Consegna 1
Riscrivi il brano su Bruno e il picacismo partendo da "Una vicenda incredibile, evidenziata" e proseguendo fino a "come Hannibal Lecter.", e sostituisci "detenuto" con "recluso".
Consegna 2
Riprendi il brano su Bruno e il picacismo e scrivine il seguito dopo l'ultima frase.

Brano da leggere
★ ★ ★ ★ ★

Una vicenda incredibile, evidenziata dalla Garante della Sardegna per le persone prive di libertà: “Mi ci è voluto un giorno per riprendermi da quello che ho visto”
Una cura che sembra una punizione. Anzi, una tortura. Il Garante della Sardegna per le persone private della libertà personale, ha visitato il carcere di Aias di Cortoghiana ed ha scoperto una vicenda clamorosa. Che sembra quasi uscita dalla penna di un abile scrittore di libri gialli. Un detenuto, affetto da una patologia particolare, ha passato più di tre lustri rinchiuso in carcere e costretto a vivere come Hannibal Lecter.

Ma Bruno non ha nulla del serial killer raccontato dai romanzi di Thomas Harris o dalle pellicole con Anthony Hopkins protagonista. La sua è una storia incredibile, che lo porta a vivere un “trattamento che appare più vicino al concetto di tortura che a quello di cura”, come ha dichiarato Irene Testa, nuova Garante della Sardegna per le persone private della libertà personale. Bruno è in carcere da quindici anni ed è afflitto da una malattia rara e invasiva: il picacismo. Un disturbo, si legge nei manuali medici, del comportamento alimentare caratterizzato dall’ingestione continuata nel tempo di sostanze non nutritive (terra, sabbia, carta, gesso, legno, cotone, etc.).
In poche parole Bruno soffre di una patologia che lo porta ad ingerire qualsiasi cosa gli si pone davanti: generalmente materiali non commestibili. Una malattia invalidante, che può provocare danni alla salute, in base a ciò che si ingerisce. Molto spesso chi ne soffre ha continui attacchi di stipsi, occlusione del tratto digerente, avvelenamenti o infezioni. Bruno è costretto a vivere in una condizione incredibile. “Ho atteso un giorno prima di mettere nero su bianco quanto visto all’Aias di Cortoghiana . Un giorno per riprendermi – confessa Irene Testa – dallo scenario agghiacciante e raccapricciante che mi sono trovata davanti”. “Bruno – spiega la Garante – è affetto da picacismo, patologia che lo porta a ingerire qualsiasi cosa gli capiti davanti. Da oltre sedici anni viene tenuto tutto il giorno legato per le mani, con un casco in testa. Apparentemente non perché pericoloso verso gli altri, ma verso di sé”.

★ ★ ★ ★ ★

Dati forniti
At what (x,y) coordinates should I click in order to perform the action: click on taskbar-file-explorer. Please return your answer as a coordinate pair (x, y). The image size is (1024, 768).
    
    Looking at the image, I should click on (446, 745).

★ ★ ★ ★ ★

Risposta 1
Una vicenda incredibile, evidenziata dalla Garante della Sardegna per le persone prive di libertà: “Mi ci è voluto un giorno per riprendermi da quello che ho visto”
Una cura che sembra una punizione. Anzi, una tortura. Il Garante della Sardegna per le persone private della libertà personale, ha visitato il carcere di Aias di Cortoghiana ed ha scoperto una vicenda clamorosa. Che sembra quasi uscita dalla penna di un abile scrittore di libri gialli. Un recluso, affetto da una patologia particolare, ha passato più di tre lustri rinchiuso in carcere e costretto a vivere come Hannibal Lecter.

Risposta 2
Bruno è legato ed ha un casco. Chi lo ha visto, giura che la sua condizione sembra quella di Hannibal Lecter: “Io non sono un medico e non spetta a me dare ricette, magari dal sapore semplicistico perché guidate dall’onda emotiva – chiarisce Testa – Sono la garante delle persone private della libertà personale e proprio di persone, di singoli casi ho il dovere di occuparmi. Non mi sto riferendo quindi alla struttura, ma a un caso specifico di un ospite al suo interno, per la verità già sollevato da alcuni anni dalla presidente dell’Unasam, l’Unione nazionale delle associazioni per la salute mentale, Gisella Trincas, ma anche oggetto di esposti alla Procura, di lettere all’allora ministro della Salute Speranza e di interrogazioni nel Consiglio regionale sardo”. “Non mi rassegno – assicura la Garante – non posso accettare che una persona malata venga sottoposta a un trattamento che appare più vicino al concetto di tortura che a quello di cura. Non è però tempo dell’indignazione ma della concreta e rapida azione di tutti gli attori istituzionali che possano dare un contributo a cambiare questa situazione. Questa è una sorta di appello: dobbiamo farlo per Bruno e per tutti gli altri Bruno”.